## [REQUIRED WORK]
Among the entries below, find how many lines carry the word "panel" and state only that figure.

Extracted records
Content starts
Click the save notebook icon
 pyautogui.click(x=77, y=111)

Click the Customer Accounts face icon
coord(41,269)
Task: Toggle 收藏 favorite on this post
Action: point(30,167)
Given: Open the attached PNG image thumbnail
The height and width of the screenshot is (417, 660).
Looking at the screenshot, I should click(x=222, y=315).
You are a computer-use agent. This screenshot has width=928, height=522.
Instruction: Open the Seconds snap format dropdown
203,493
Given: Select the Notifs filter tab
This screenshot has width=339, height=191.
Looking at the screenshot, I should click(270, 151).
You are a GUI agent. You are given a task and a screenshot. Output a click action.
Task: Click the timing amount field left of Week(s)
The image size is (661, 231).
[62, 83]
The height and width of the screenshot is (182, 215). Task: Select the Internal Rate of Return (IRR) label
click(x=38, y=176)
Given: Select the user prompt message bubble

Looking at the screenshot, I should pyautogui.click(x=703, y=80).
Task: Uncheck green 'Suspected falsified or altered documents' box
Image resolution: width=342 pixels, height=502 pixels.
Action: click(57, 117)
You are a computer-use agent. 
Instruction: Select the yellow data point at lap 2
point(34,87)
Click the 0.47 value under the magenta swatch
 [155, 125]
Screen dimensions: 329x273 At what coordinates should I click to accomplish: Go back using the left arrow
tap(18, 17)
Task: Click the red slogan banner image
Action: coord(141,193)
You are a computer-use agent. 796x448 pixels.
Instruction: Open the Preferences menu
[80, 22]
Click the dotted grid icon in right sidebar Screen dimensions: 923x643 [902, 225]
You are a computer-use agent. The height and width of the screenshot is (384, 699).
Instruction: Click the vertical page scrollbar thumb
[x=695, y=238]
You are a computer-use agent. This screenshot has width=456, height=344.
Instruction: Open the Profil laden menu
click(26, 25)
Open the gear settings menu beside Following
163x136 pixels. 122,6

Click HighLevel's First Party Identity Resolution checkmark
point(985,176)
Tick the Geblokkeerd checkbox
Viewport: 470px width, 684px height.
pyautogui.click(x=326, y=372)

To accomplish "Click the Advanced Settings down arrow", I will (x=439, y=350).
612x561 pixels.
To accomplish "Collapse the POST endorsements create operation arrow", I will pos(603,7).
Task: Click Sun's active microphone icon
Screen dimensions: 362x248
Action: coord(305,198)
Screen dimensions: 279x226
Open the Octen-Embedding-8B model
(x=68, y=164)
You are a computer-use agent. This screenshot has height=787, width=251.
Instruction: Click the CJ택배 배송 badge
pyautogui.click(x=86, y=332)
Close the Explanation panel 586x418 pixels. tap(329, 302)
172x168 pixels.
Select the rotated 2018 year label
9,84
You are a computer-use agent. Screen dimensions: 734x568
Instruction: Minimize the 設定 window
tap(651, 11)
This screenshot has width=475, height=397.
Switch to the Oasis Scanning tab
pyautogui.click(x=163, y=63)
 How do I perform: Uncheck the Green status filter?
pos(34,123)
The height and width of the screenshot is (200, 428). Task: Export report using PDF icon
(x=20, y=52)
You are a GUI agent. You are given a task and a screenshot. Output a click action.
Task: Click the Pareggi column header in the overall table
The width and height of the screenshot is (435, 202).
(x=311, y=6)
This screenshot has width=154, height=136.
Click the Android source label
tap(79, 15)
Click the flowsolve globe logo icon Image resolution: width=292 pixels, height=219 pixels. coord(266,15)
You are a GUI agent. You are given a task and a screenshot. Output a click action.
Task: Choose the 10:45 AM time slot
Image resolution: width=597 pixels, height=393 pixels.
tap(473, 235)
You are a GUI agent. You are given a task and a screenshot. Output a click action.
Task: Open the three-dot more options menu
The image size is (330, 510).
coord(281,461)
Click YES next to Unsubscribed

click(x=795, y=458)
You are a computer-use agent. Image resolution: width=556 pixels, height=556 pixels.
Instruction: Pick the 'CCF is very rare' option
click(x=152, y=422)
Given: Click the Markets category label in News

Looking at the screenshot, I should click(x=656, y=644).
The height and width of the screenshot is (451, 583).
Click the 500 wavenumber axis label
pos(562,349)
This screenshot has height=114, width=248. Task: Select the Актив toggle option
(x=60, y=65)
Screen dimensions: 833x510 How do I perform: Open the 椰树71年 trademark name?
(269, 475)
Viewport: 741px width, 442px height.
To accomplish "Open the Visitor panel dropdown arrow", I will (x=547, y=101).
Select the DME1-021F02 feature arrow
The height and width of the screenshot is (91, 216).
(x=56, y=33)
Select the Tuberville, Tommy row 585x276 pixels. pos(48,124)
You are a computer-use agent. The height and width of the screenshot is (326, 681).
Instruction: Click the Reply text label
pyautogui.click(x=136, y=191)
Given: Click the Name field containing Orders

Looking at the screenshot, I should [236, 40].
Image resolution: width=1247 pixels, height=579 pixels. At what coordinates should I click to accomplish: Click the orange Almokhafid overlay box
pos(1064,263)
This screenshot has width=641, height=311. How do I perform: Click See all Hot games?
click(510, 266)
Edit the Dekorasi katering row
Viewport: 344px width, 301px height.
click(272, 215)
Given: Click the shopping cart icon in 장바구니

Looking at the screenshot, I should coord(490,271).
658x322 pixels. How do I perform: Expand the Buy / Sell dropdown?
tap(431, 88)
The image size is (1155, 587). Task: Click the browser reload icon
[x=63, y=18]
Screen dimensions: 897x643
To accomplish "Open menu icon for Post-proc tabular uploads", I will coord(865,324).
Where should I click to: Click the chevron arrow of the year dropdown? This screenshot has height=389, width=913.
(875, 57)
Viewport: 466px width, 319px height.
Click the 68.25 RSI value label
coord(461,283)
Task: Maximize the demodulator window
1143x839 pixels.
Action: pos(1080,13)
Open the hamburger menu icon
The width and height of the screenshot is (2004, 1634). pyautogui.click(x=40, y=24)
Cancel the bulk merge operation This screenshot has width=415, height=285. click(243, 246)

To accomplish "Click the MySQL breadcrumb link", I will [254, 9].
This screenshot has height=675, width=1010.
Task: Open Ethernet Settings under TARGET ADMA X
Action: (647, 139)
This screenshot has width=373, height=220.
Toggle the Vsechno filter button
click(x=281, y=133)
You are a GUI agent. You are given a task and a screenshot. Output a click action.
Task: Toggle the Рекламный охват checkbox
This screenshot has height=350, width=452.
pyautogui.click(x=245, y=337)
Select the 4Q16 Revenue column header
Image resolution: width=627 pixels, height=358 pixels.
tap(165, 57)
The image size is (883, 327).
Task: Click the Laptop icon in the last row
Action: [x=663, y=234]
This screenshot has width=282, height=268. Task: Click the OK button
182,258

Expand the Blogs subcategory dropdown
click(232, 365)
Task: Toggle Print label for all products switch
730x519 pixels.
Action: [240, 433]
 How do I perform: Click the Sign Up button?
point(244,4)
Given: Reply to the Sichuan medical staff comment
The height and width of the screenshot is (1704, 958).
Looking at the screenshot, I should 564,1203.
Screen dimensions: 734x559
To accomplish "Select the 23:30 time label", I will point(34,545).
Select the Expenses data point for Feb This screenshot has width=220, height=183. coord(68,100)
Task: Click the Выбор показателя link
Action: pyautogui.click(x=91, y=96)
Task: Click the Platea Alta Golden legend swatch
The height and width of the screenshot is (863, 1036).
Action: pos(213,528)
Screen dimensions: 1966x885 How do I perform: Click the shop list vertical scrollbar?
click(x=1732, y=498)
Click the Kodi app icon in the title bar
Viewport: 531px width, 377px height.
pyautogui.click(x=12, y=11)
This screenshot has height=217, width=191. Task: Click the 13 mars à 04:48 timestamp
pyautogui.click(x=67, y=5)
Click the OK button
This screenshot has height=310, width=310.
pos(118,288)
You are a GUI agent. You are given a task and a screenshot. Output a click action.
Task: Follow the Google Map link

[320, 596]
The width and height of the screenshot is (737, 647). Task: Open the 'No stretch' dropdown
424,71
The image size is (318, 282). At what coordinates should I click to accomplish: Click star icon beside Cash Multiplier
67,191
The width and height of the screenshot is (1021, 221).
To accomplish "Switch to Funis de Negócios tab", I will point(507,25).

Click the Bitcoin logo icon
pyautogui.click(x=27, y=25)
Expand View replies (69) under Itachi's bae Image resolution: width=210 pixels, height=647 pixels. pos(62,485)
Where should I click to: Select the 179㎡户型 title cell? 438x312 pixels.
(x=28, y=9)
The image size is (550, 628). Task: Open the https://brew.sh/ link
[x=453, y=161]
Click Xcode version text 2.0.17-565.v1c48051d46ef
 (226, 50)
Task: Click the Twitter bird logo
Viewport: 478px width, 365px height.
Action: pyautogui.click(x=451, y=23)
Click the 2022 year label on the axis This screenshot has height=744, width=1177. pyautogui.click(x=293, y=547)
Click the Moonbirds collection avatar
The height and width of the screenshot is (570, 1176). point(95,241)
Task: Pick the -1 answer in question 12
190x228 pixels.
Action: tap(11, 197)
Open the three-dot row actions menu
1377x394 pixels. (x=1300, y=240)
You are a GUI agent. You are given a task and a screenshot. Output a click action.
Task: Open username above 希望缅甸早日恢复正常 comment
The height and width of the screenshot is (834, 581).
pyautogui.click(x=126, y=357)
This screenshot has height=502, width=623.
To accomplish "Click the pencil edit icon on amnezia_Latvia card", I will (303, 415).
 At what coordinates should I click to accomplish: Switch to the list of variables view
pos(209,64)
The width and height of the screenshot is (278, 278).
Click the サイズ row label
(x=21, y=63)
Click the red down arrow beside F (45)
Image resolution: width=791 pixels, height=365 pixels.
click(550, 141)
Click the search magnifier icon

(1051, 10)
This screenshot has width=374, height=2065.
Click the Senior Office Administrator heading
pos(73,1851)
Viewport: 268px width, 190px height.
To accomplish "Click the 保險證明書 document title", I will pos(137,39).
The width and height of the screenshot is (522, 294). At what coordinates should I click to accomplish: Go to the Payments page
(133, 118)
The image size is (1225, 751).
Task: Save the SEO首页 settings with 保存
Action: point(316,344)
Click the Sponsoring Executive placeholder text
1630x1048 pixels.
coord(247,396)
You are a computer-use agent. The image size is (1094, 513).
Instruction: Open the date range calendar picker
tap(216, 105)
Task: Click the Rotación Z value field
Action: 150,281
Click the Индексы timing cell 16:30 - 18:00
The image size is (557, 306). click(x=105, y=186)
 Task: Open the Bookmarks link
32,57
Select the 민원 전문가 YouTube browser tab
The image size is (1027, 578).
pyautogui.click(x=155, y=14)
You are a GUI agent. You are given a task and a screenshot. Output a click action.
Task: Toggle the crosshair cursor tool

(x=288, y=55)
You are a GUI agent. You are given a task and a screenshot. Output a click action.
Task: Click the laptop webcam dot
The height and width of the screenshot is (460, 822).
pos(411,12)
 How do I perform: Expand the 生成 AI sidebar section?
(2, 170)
Content ends
## [EXERCISE ANSWER]
2